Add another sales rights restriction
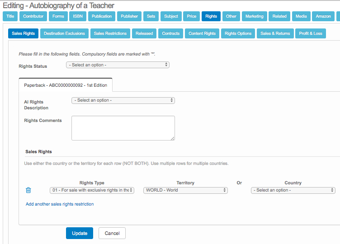The width and height of the screenshot is (340, 244). pyautogui.click(x=60, y=204)
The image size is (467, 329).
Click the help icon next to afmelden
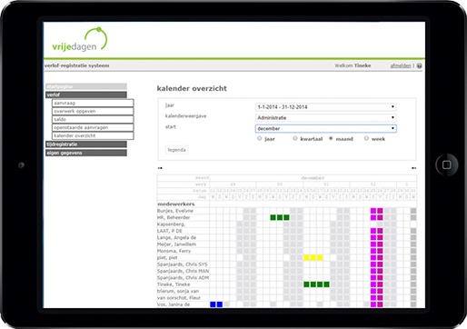tap(419, 65)
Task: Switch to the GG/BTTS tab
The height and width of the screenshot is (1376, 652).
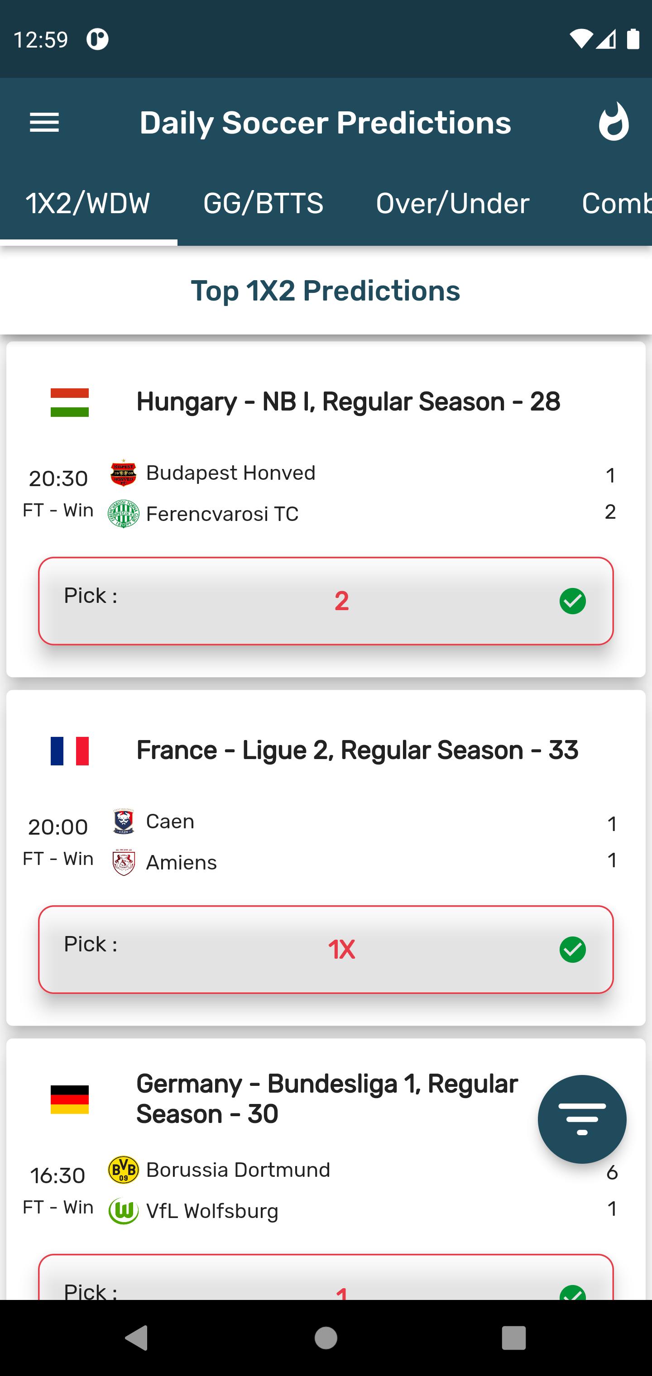Action: click(x=263, y=204)
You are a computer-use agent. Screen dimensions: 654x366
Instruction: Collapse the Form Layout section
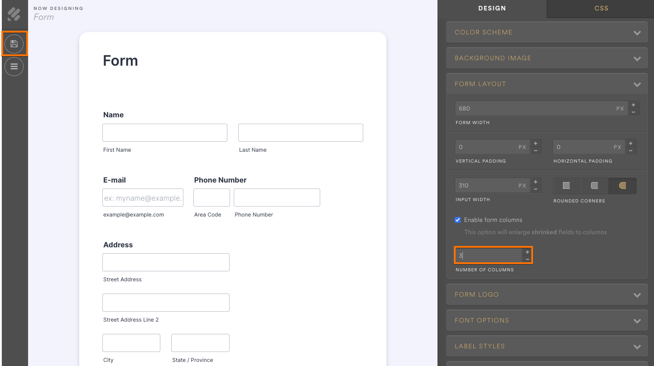click(x=547, y=84)
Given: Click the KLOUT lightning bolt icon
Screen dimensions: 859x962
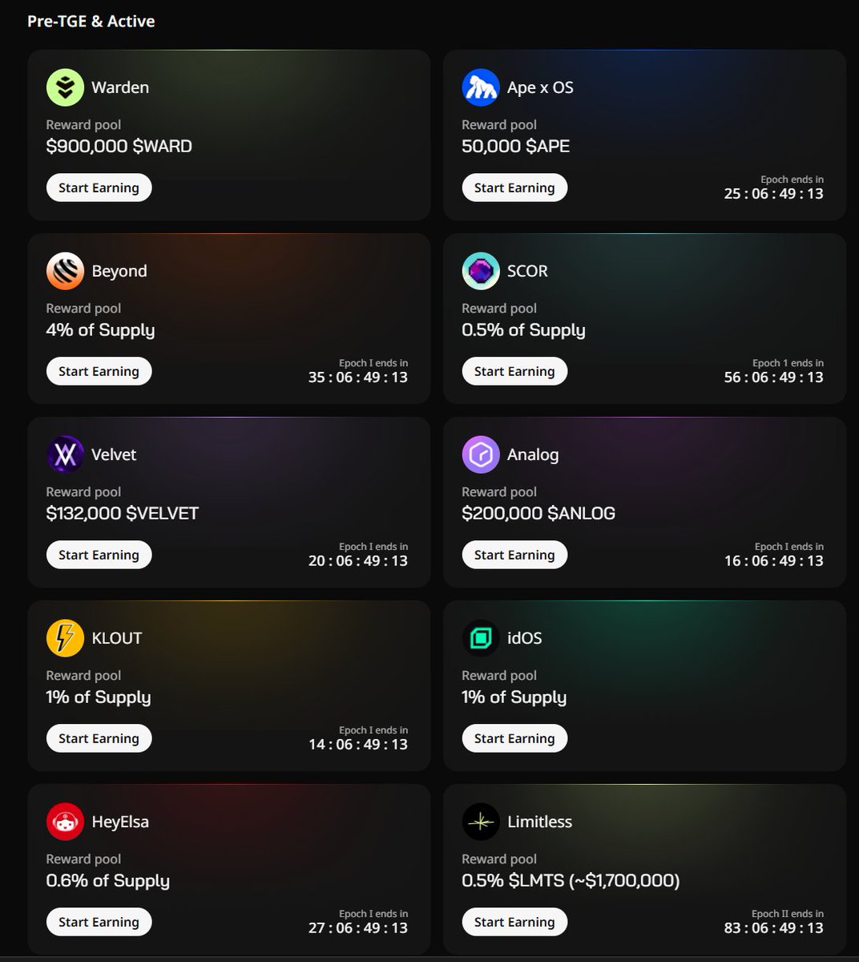Looking at the screenshot, I should coord(65,638).
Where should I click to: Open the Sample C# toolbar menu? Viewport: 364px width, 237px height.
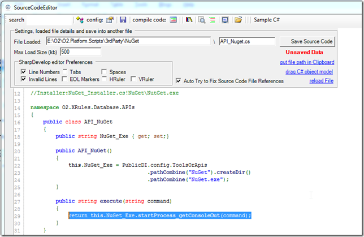[267, 20]
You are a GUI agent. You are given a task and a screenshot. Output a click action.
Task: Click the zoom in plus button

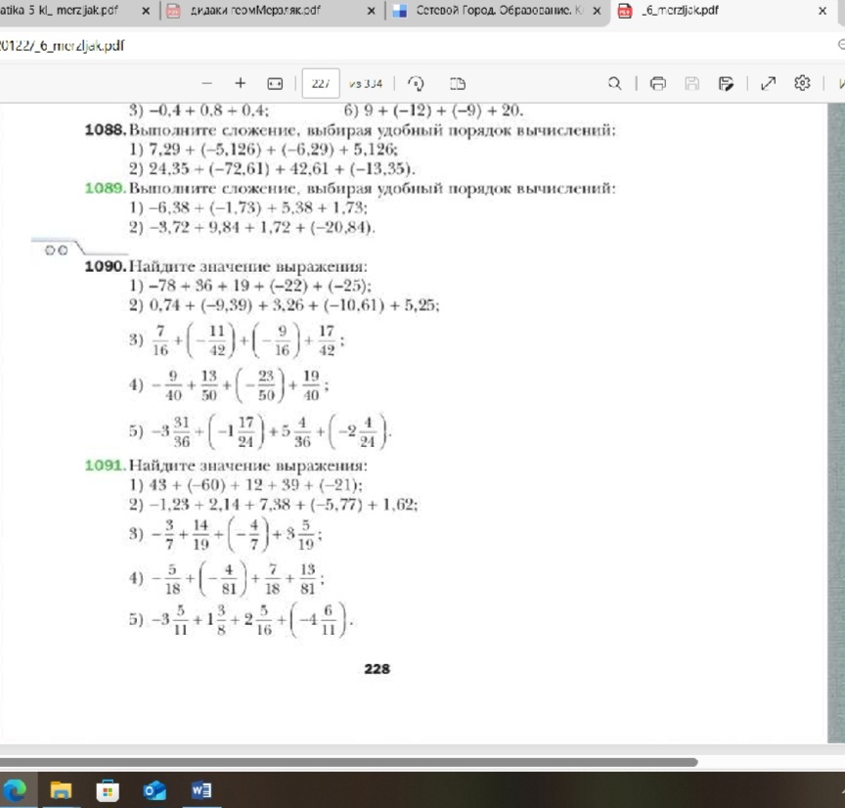241,83
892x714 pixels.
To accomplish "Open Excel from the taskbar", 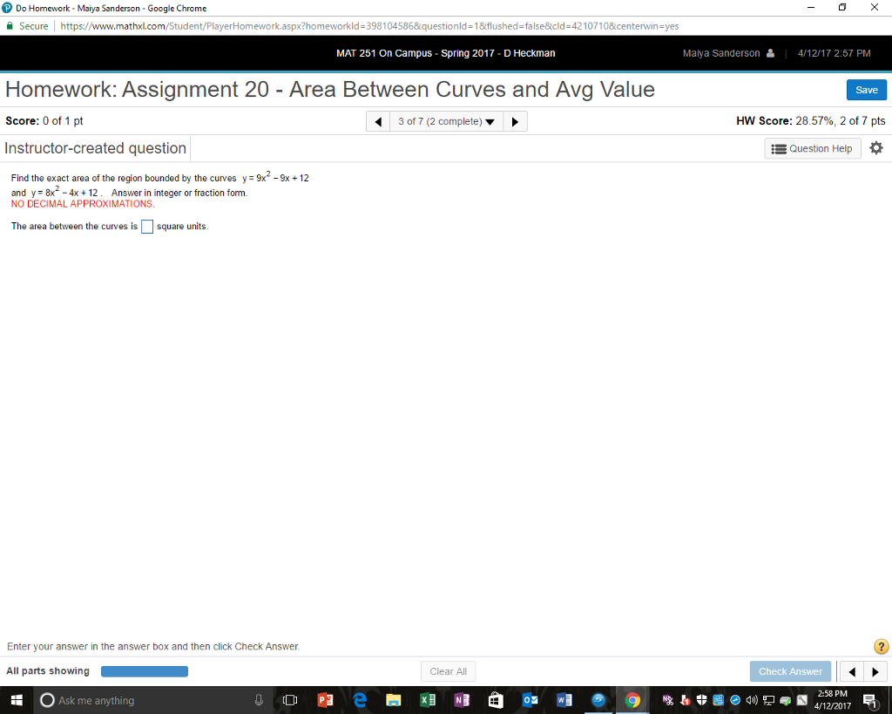I will (428, 700).
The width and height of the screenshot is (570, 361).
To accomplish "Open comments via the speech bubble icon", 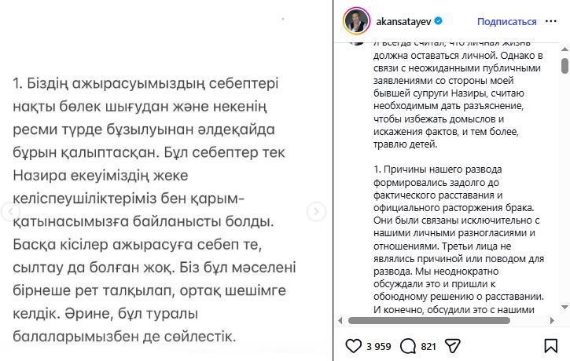I will pos(408,345).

★ ★ ★ ★ ★ ★ ★

** What is required **
Return exactly the lines of the material above, starting at the line containing "Task: Switch to the GG/BTTS tab" and finishing at the line containing "Given: Click the KLOUT lightning bolt icon", without any pictures.

** Completed task **
Task: Switch to the GG/BTTS tab
The height and width of the screenshot is (1376, 652).
Action: click(x=263, y=204)
You are a computer-use agent. Screen dimensions: 654x366
Instruction: Collapse the Form Layout section
click(x=547, y=84)
Given: Click the KLOUT lightning bolt icon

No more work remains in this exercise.